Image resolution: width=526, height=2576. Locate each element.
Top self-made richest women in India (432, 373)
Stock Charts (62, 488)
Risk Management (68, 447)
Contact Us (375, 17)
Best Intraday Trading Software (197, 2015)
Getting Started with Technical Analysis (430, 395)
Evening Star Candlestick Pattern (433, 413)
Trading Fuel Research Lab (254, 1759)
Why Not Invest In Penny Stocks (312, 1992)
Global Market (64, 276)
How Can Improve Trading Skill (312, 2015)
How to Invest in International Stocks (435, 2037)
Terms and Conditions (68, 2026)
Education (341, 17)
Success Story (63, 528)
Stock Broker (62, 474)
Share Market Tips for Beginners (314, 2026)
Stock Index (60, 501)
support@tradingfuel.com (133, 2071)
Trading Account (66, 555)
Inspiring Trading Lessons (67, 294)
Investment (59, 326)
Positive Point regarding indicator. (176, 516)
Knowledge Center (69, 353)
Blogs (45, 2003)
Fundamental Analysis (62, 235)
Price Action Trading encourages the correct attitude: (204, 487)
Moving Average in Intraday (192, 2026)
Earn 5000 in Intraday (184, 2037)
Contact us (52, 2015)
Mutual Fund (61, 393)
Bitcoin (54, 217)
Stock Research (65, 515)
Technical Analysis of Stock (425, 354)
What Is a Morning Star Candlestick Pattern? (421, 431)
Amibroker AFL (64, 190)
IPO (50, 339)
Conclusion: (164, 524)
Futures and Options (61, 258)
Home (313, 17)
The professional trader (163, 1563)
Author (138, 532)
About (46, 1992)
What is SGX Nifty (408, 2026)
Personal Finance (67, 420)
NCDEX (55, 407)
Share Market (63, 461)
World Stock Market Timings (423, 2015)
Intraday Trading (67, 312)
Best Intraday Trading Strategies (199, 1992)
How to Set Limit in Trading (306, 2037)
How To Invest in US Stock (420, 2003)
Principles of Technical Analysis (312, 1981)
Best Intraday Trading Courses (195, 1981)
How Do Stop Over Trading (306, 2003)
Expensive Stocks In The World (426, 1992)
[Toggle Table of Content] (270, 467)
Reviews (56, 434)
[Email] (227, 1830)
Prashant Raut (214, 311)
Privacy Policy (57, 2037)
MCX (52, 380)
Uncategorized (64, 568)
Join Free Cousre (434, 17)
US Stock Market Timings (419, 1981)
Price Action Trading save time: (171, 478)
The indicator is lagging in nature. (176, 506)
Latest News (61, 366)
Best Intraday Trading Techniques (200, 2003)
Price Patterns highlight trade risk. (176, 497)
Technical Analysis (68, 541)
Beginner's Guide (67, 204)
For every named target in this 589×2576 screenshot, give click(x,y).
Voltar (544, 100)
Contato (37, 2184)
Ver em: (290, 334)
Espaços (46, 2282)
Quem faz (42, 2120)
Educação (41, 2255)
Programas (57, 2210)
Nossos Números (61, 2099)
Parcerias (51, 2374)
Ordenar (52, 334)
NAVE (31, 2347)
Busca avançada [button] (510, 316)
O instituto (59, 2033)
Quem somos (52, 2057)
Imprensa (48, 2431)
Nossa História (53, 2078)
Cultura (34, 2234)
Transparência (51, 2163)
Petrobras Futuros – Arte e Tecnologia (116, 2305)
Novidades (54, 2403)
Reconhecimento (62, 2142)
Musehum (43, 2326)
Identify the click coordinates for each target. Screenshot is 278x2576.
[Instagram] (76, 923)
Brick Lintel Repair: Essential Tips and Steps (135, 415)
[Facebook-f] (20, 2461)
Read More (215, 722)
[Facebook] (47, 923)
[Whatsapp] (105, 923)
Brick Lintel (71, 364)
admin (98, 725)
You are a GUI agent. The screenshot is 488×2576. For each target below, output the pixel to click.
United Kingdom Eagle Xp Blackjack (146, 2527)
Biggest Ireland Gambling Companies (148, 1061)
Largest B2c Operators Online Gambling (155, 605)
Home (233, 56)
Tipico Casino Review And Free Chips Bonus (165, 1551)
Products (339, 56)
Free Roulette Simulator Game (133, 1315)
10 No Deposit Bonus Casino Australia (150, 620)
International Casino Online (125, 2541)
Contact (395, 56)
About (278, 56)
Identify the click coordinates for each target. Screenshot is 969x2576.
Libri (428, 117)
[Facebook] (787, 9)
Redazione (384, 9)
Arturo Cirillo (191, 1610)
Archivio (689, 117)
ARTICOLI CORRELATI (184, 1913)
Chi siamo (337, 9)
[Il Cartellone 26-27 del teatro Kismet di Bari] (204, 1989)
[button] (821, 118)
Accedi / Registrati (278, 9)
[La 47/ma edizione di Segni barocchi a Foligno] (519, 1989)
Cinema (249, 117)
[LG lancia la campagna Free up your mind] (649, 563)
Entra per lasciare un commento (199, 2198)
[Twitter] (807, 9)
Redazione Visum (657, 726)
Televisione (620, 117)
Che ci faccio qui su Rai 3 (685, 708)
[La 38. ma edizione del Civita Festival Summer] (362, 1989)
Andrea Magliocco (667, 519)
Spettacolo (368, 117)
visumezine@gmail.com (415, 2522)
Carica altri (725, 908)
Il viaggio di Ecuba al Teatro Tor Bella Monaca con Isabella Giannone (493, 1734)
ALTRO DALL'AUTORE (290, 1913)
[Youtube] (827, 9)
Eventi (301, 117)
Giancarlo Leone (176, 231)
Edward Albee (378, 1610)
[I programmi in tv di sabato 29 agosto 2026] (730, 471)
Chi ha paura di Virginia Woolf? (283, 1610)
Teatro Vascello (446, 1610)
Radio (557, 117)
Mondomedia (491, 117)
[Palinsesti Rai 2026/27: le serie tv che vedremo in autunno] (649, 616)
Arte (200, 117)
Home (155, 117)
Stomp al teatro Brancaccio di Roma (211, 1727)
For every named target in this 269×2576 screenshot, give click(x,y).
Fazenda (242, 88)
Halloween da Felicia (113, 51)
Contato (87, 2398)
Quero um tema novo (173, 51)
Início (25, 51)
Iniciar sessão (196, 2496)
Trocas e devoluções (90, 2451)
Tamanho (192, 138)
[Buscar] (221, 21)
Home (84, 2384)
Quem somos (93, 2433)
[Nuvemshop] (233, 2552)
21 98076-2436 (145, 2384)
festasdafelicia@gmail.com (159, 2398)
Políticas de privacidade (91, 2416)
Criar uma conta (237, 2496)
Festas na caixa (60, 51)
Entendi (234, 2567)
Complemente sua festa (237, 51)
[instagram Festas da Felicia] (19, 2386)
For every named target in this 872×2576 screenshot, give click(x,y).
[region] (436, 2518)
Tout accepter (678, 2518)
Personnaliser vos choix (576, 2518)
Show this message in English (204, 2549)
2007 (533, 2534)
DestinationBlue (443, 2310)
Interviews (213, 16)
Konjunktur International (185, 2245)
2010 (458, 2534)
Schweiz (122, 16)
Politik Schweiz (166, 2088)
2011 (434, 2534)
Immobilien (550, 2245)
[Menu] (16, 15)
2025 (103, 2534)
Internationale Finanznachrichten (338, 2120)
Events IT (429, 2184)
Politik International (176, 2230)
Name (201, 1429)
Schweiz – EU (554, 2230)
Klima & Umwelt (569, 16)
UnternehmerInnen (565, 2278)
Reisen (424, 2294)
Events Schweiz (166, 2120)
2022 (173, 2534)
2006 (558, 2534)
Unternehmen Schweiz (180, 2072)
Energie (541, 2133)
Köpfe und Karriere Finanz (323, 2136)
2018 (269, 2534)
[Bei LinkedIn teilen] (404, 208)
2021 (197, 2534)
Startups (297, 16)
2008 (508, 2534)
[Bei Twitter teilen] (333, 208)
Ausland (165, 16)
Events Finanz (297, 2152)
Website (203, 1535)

※ ※ ※

_WHAT YOU ARE ASKED TO DO_: Where the data above reaches the line holding "How Do Stop Over Trading (306, 2003)", begin printing, and stop after the line holding "Transparência (51, 2163)". Each line must be reproduced exactly, with nothing else added.

_ANSWER BELOW_:
How Do Stop Over Trading (306, 2003)
Expensive Stocks In The World (426, 1992)
[Toggle Table of Content] (270, 467)
Reviews (56, 434)
[Email] (227, 1830)
Prashant Raut (214, 311)
Privacy Policy (57, 2037)
MCX (52, 380)
Uncategorized (64, 568)
Join Free Cousre (434, 17)
US Stock Market Timings (419, 1981)
Price Action Trading save time: (171, 478)
The indicator is lagging in nature. (176, 506)
Latest News (61, 366)
Best Intraday Trading Techniques (200, 2003)
Price Patterns highlight trade risk. (176, 497)
Technical Analysis (68, 541)
Beginner's Guide (67, 204)
For every named target in this 589×2576 screenshot, give click(x,y).
Voltar (544, 100)
Contato (37, 2184)
Ver em: (290, 334)
Espaços (46, 2282)
Quem faz (42, 2120)
Educação (41, 2255)
Programas (57, 2210)
Nossos Números (61, 2099)
Parcerias (51, 2374)
Ordenar (52, 334)
NAVE (31, 2347)
Busca avançada [button] (510, 316)
O instituto (59, 2033)
Quem somos (52, 2057)
Imprensa (48, 2431)
Nossa História (53, 2078)
Cultura (34, 2234)
Transparência (51, 2163)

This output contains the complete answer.